Ditambahkan Rizal, disaat parpol yang sudah tidak laku di mata rakyat, maka selayaknya Indonesia mencari orang yang telah memiliki integritas, kompetensi dan bersih KKN. “Sebab integritas dan kompetensi itu tidak bisa direkayasa. Semakin populer tokoh itu maka akan memudahkan negosiasi dengan parpol. Dan popularitas itu bisa diangkat melalui media,” katanya.

Selain itu, Rizal juga mengungkap keprihatinannya karena Indonesia yang dikenal super kaya-raya, tetapi 60 persen penduduknya masih kategori miskin. Kondisi tersebut terjadi, akibat banyak masalah sosial tak kunjung tertangani, yang disebabkan pemimpinnya selain tidak amanah juga tidak memahami persoalan yang sedang dihadapi dan bagaimana langkah memperbaiki kehidupan rakyat.

“Mimpi reformasi adalah rakyat sejahtera, demokratis dan supremasi hukum terpelihara, tetapi apa yang terjadi, jauh dari harapan.

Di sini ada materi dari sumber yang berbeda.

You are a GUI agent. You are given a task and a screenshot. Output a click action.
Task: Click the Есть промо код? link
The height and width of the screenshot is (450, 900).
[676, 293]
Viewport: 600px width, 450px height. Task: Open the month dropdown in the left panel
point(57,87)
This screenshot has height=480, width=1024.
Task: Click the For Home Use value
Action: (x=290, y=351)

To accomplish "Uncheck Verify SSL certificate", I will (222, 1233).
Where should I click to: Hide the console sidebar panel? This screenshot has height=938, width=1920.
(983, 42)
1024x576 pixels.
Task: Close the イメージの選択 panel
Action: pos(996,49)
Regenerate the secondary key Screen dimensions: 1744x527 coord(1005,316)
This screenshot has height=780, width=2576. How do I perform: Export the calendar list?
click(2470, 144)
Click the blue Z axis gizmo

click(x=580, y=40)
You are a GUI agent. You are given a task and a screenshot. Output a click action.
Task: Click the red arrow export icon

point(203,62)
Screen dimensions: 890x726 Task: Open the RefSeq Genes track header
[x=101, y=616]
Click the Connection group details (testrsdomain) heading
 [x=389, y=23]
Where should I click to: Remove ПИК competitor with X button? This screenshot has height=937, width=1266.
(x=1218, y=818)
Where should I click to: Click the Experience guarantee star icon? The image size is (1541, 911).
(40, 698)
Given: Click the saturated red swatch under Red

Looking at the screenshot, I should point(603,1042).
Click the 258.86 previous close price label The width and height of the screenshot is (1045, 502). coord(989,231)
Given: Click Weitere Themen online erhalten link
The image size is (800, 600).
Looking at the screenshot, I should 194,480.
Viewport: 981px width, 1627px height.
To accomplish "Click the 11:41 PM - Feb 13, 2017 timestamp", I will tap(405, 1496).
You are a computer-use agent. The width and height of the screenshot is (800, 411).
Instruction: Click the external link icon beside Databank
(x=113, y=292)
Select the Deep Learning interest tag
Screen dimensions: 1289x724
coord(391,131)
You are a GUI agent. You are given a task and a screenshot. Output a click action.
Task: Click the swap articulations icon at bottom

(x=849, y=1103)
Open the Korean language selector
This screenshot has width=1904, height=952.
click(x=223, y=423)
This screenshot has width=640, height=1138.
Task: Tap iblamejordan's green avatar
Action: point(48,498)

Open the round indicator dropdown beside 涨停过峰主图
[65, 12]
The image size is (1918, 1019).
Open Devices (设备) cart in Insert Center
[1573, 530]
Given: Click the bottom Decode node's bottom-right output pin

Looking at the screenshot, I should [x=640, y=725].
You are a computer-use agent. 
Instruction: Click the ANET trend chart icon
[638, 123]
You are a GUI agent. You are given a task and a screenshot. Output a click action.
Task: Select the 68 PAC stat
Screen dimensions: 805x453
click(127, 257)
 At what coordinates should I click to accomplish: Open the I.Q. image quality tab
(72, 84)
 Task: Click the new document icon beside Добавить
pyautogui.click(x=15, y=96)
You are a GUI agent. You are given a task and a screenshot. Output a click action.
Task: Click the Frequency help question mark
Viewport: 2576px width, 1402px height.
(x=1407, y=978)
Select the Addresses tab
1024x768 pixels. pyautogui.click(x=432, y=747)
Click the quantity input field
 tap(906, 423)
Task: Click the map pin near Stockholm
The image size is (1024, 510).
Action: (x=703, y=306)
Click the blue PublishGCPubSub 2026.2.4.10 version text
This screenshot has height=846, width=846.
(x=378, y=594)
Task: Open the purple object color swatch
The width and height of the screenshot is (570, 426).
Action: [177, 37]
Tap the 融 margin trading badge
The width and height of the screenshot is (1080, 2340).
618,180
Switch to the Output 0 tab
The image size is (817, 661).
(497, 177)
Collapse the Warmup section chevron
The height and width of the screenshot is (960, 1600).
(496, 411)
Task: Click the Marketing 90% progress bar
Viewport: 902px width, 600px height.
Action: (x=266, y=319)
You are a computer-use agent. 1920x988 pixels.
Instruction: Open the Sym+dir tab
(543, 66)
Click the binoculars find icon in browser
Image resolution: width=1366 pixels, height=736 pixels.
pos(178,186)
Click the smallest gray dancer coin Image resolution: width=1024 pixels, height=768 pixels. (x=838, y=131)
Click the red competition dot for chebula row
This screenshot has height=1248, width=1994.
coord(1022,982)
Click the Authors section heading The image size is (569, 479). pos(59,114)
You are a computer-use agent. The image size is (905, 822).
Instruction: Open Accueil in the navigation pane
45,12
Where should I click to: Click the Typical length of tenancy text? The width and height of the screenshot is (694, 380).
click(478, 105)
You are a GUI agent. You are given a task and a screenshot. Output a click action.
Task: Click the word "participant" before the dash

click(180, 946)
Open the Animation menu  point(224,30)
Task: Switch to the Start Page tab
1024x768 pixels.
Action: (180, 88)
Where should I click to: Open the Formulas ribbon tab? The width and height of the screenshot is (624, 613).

Bahkan kegiatan kenegaraan kita bagai pasar malam, siapapun bisa masuk berbaur ke dalam,” ujarnya.

Dikatakannya, mestinya ekonomi Indonesia mampu tumbuh hingga 14 persen, tidak hanya 6 persen.  “Dengan tingkat pertumbuhan sekarang ini, kita tidak bisa bermimpi mengejar kemajuan negara tetangga seperti Malaysia, Singapura apalagi Korea, Jepang dan China, “ tegas Rizal Ramli.